Usai berpamitan pada Bedric, Hailexa memutuskan untuk pergi ke perpustakaan sebelum pulang. Ia ingin melihat koleksi buku-buku yang ada. Saat tiba di sana Hailexa dihadapkan dengan situasi yang terlampau sepi. Penjaga perpustakaannya saja tidak ada. Apa orang-orang di sini tidak suka membaca buku?

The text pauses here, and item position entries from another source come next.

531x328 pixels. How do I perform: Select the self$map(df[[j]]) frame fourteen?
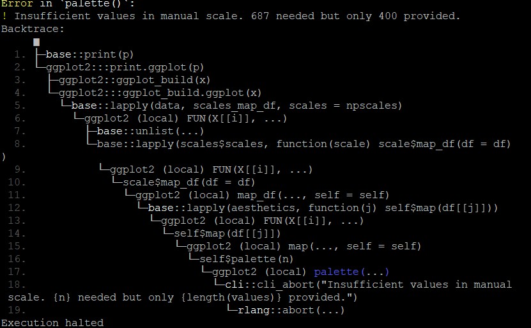227,233
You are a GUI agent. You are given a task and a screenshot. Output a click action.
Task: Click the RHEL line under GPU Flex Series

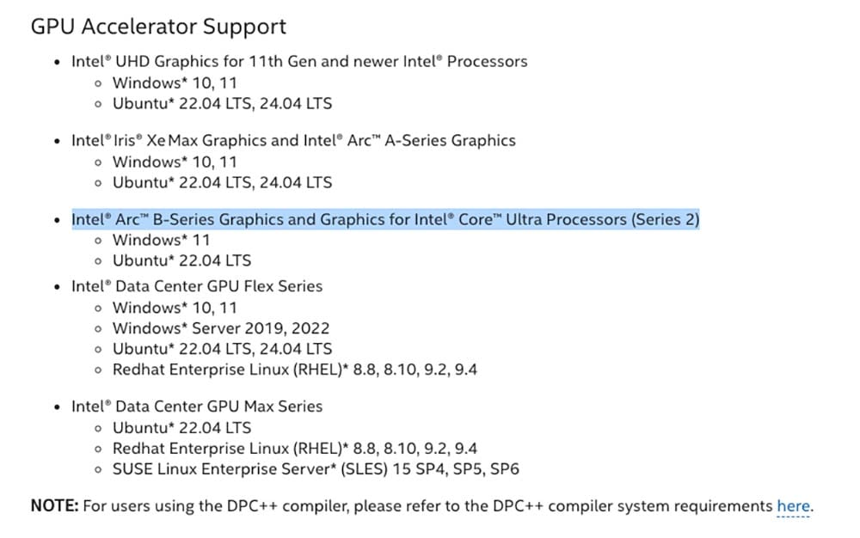click(x=295, y=370)
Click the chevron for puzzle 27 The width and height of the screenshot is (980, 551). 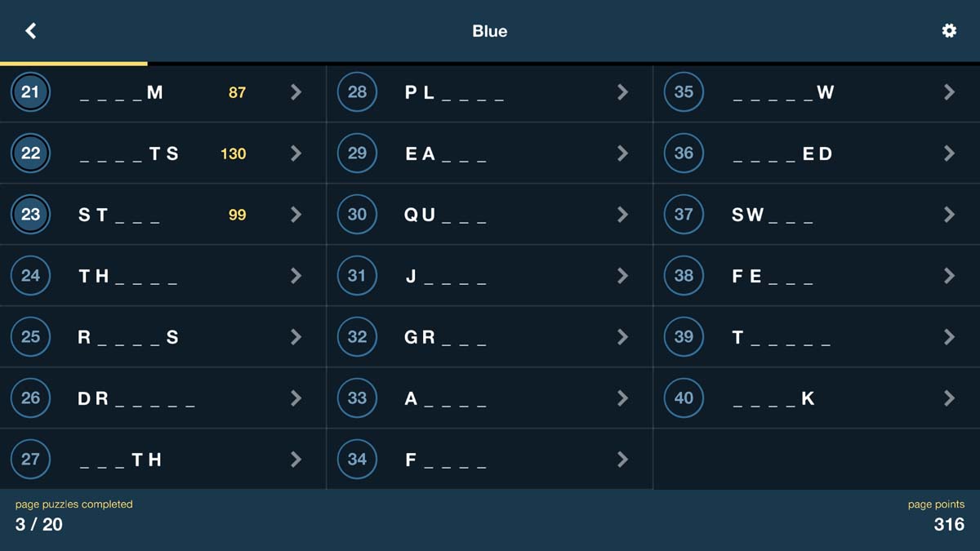pos(296,460)
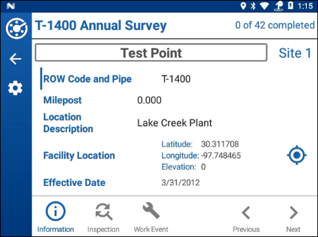The width and height of the screenshot is (318, 237).
Task: Tap the Wi-Fi signal status icon
Action: (264, 6)
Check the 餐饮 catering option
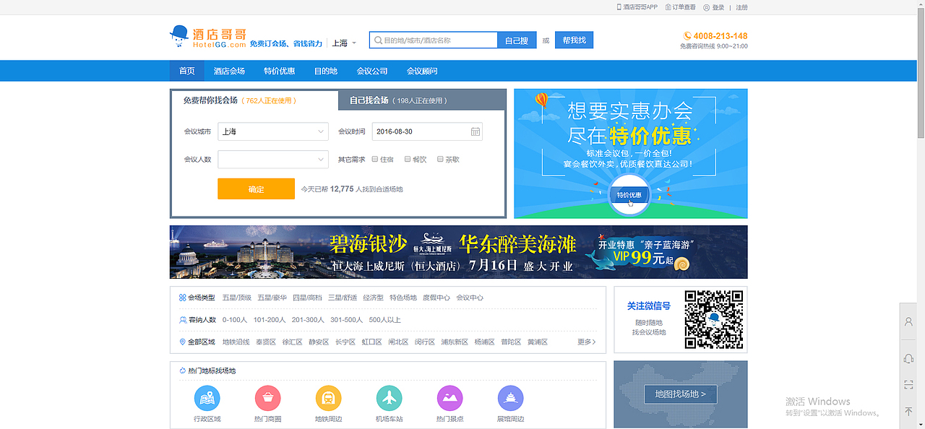 pyautogui.click(x=407, y=159)
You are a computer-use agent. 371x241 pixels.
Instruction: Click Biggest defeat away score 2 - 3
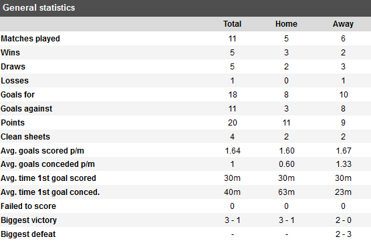point(344,234)
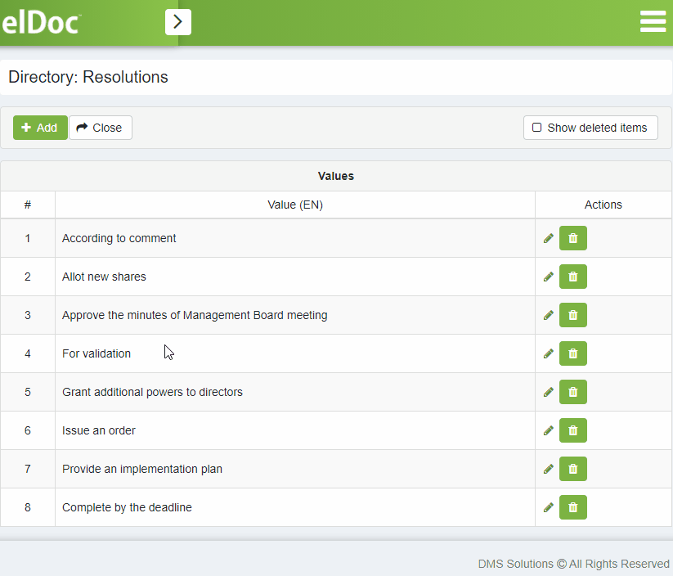
Task: Click the green Add button
Action: point(40,128)
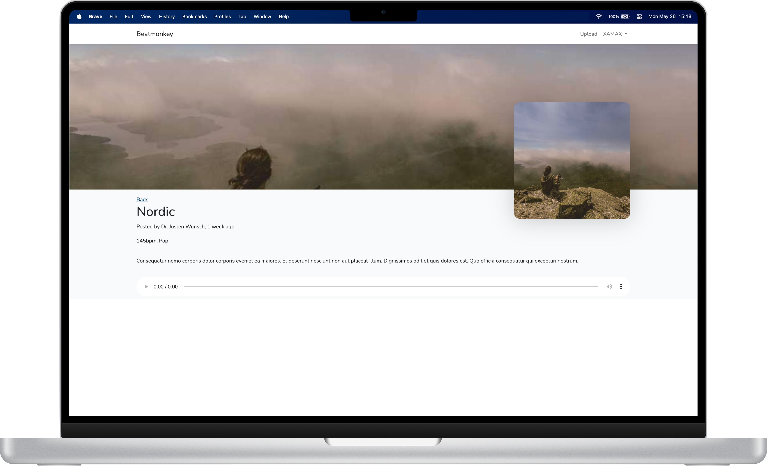Play the Nordic audio track
This screenshot has height=466, width=767.
pos(146,287)
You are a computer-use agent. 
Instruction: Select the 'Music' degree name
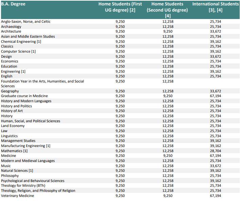[6, 166]
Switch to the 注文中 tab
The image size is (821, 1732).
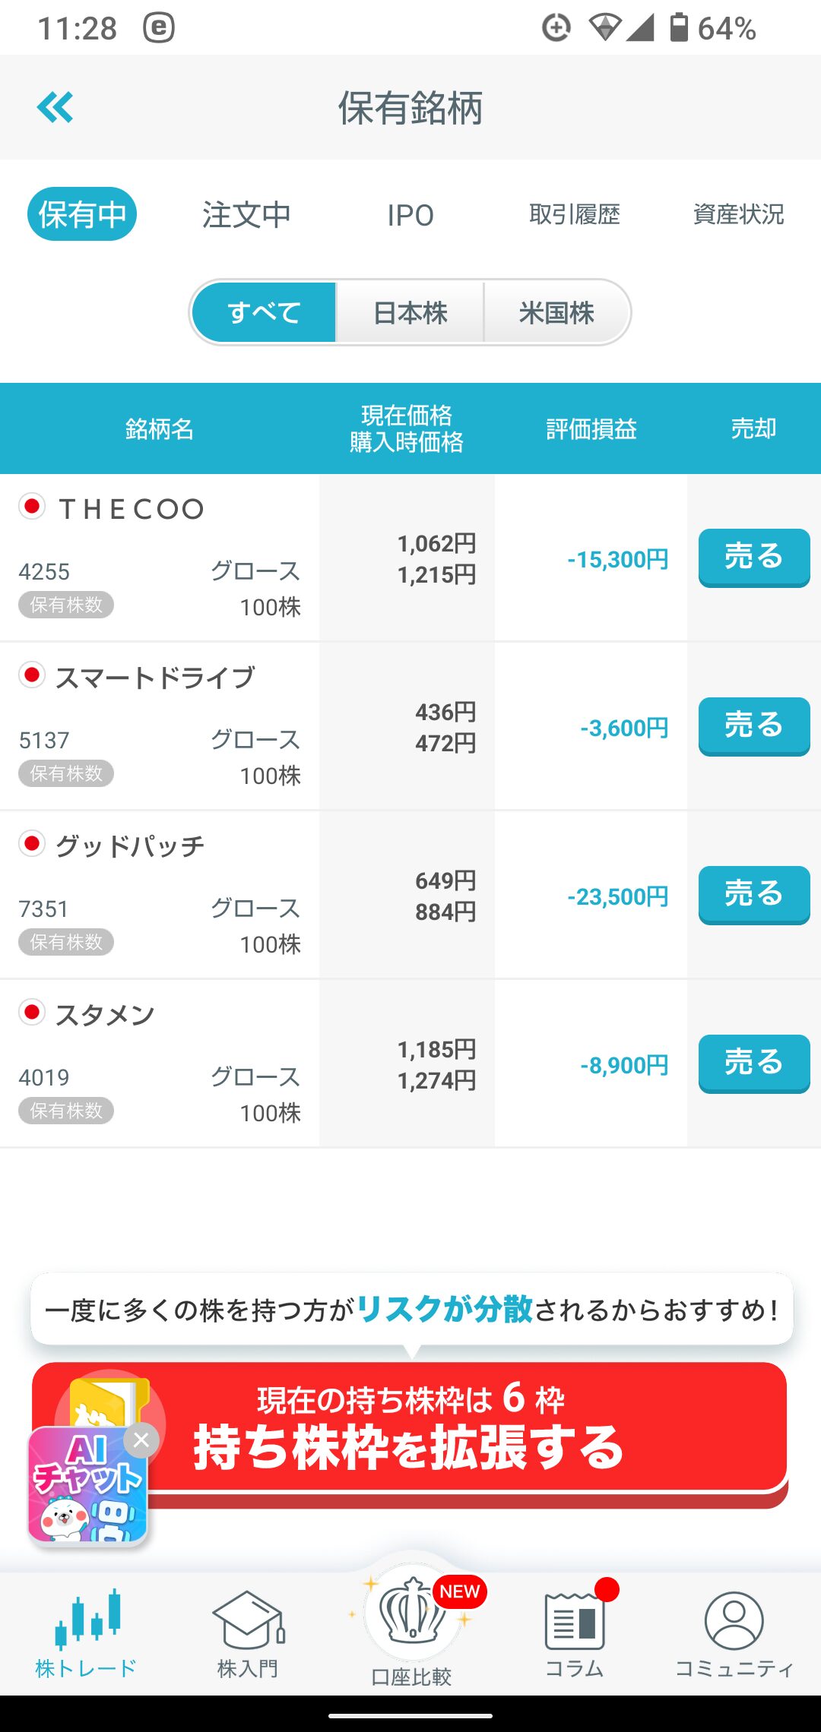click(246, 215)
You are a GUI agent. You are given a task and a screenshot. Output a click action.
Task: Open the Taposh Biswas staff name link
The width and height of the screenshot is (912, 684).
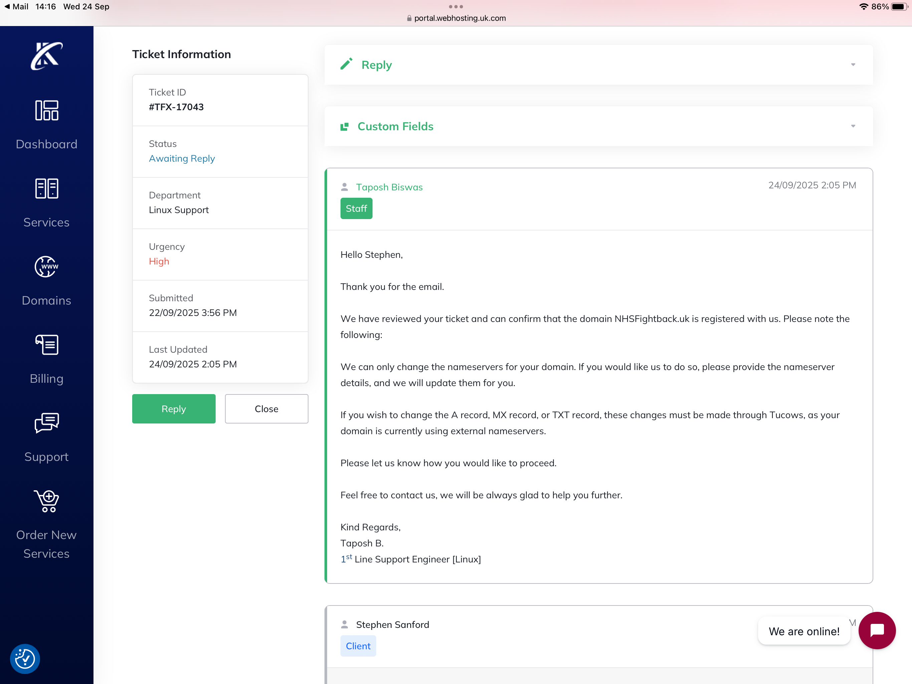[389, 187]
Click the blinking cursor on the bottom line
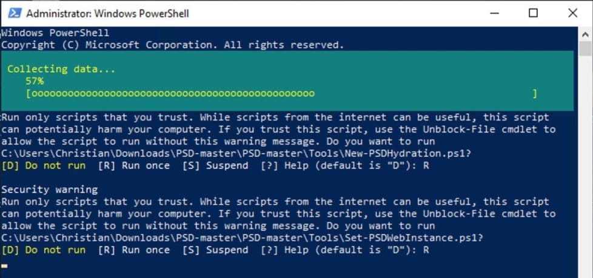The height and width of the screenshot is (278, 593). click(x=4, y=265)
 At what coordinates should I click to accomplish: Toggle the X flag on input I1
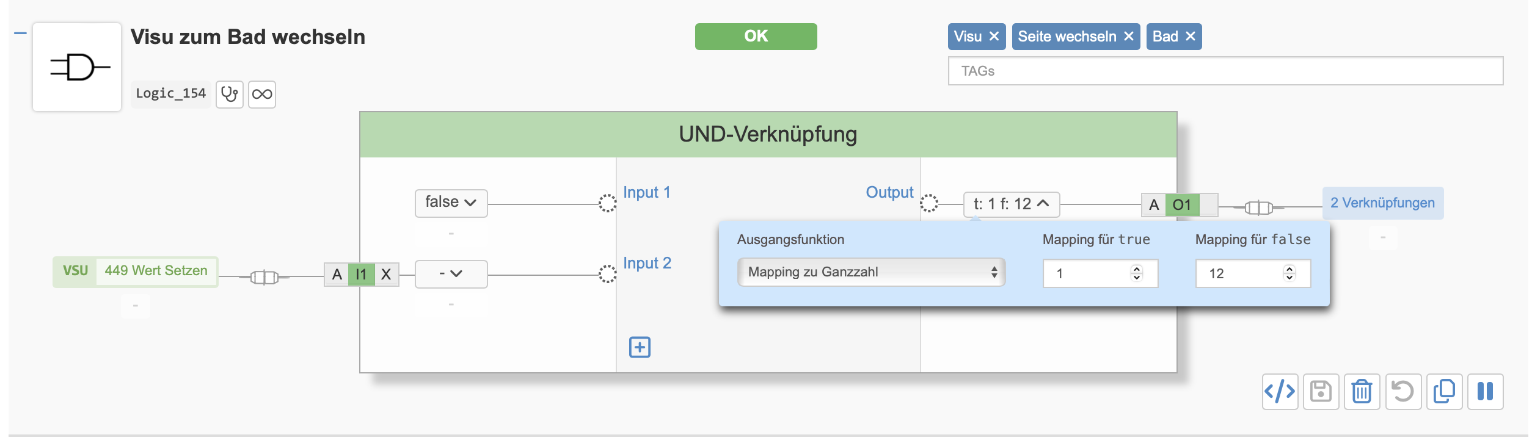coord(386,275)
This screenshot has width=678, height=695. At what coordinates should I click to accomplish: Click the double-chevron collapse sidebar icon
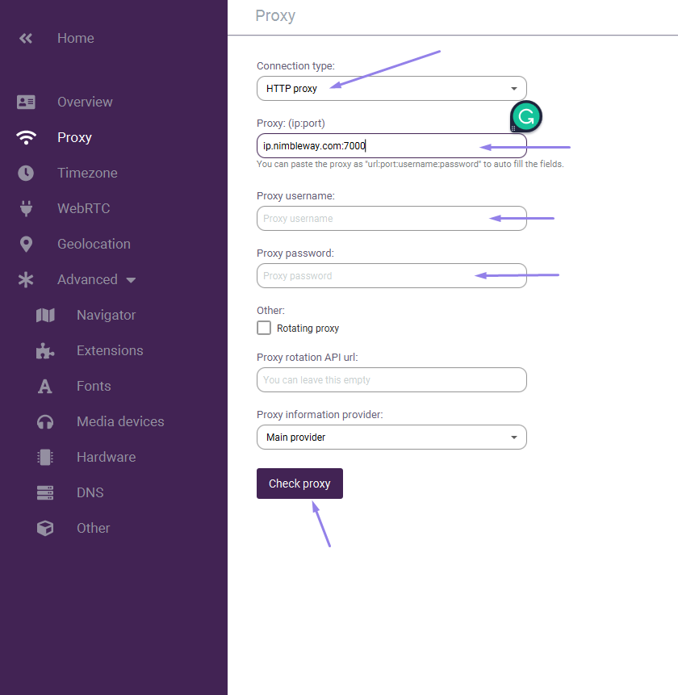(26, 38)
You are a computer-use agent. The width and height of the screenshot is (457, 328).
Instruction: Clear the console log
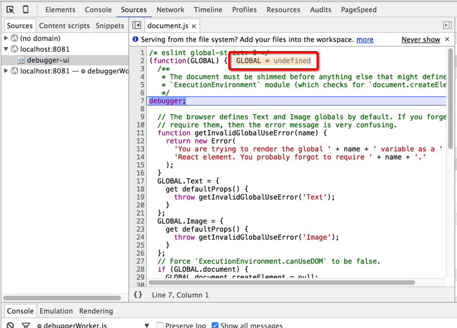point(10,325)
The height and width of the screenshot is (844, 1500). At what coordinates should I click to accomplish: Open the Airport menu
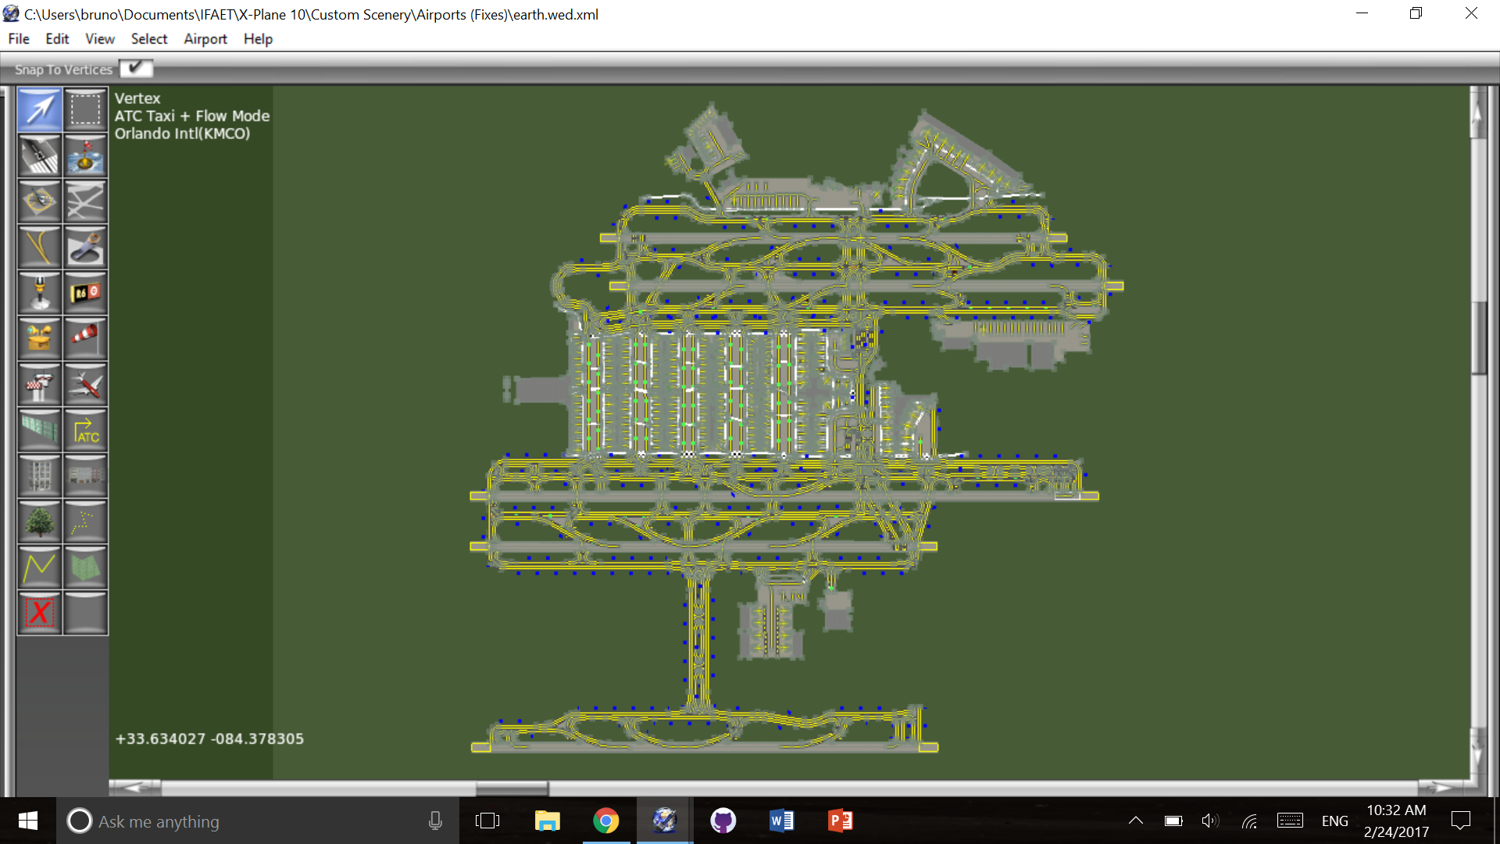point(205,39)
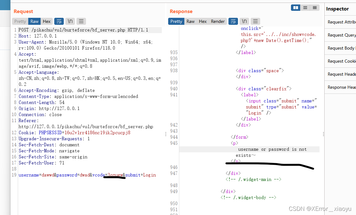Expand Request Cookies in Inspector

tap(341, 61)
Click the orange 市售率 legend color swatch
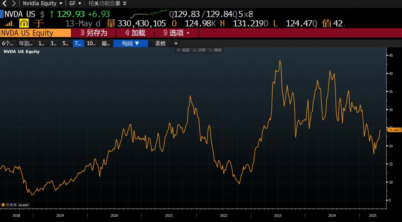The image size is (402, 222). click(x=3, y=205)
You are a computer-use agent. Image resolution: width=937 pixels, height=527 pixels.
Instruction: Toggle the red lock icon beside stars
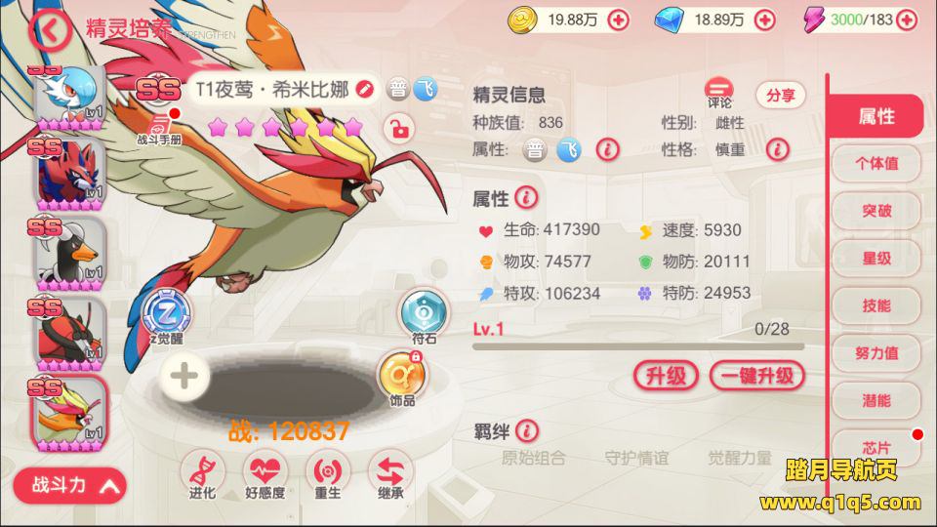coord(399,128)
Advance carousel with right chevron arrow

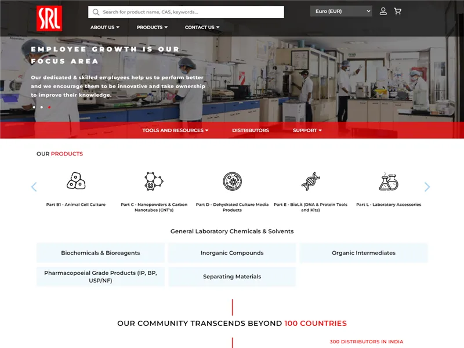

Setiap langkah kakinya mengingatkan Hailexa pada kenangan di masa lalu. Sang ayah pernah mengajaknya mengunjungi salah satu perpustakaan milik universitas ternama di Seattle. Tata letak serta desainnya tidak jauh berbeda dengan apa yang Hailexa lihat sekarang. Dulu ia berkeinginan akan kembali ke sana dengan status mahasiswa. Namun keinginan hanyalah sebatas angan-angan.

"Oh, kau datang lagi?"

Hailexa membalikkan tubuh. Senyum canggung terbentuk dibibirnya kala mendapati Emma tersenyum ramah padanya. Di sebelah Emma berdiri seorang pria mengenakan kemeja putih, dengan bagian lengan yang digulung sebatas siku. Pandangan Hailexa jatuh pada tangan yang memeluk pinggang Emma erat. Seolah tak ingin lepas.

"Ya, aku datang untuk melihat-lihat," sahutnya terbata-bata.

Dalam sekejap pandangan Hailexa sudah berganti pada wajah pria itu. Sorot matanya begitu tajam, seperti menyeleksi sesuatu. Namun kemudian Hailexa merasa jika tidak asing dengan wajahnya. Tidak mungkin jika mereka sudah pernah bertemu sebelumnya. Tetapi darimana datangnya perasaan ini?

"Kembali Terry. Kita bertemu nanti."

"Jangan terlalu lama," pesannya lalu keluar dari perpustakaan.

"Hailexa, ada yang bisa kubantu? Kau kenapa? Apa dia membuatmu takut?"

Hailexa yang salah tingkah, hanya bisa menggaruk tengkuknya walau tidak gatal. "Bukan Emma. Aku hanya terkejut karena kau menyapaku. Di sini sepi sekali," kilahnya.

"Aku benar-benar minta maaf untuk itu. Pria tadi, dia suamiku. Terry. Dia yang memberitahuku jika tempat ini punya anggota baru. Dan ternyata kau orangnya."

"Maaf jika pertanyaanku terdengar lancang. Kau boleh untuk tidak menjawabnya. Aku penasaran, apakah kalian masih bekerja di sini?"

"Tidak secara resmi. Hanya datang saat diperlukan atau saat kami ingin. Kami punya pekerjaan lain di luar sana. Tetapi aku lebih sering datang dibandingkan Terry. Ada lagi yang ingin kau tanyakan?"

Hailexa menggeleng. "Aku akan pinjam buku saja. Terima kasih sudah menjawab, Emma," ucapnya lalu segera melangkah mendekati rak-rak buku.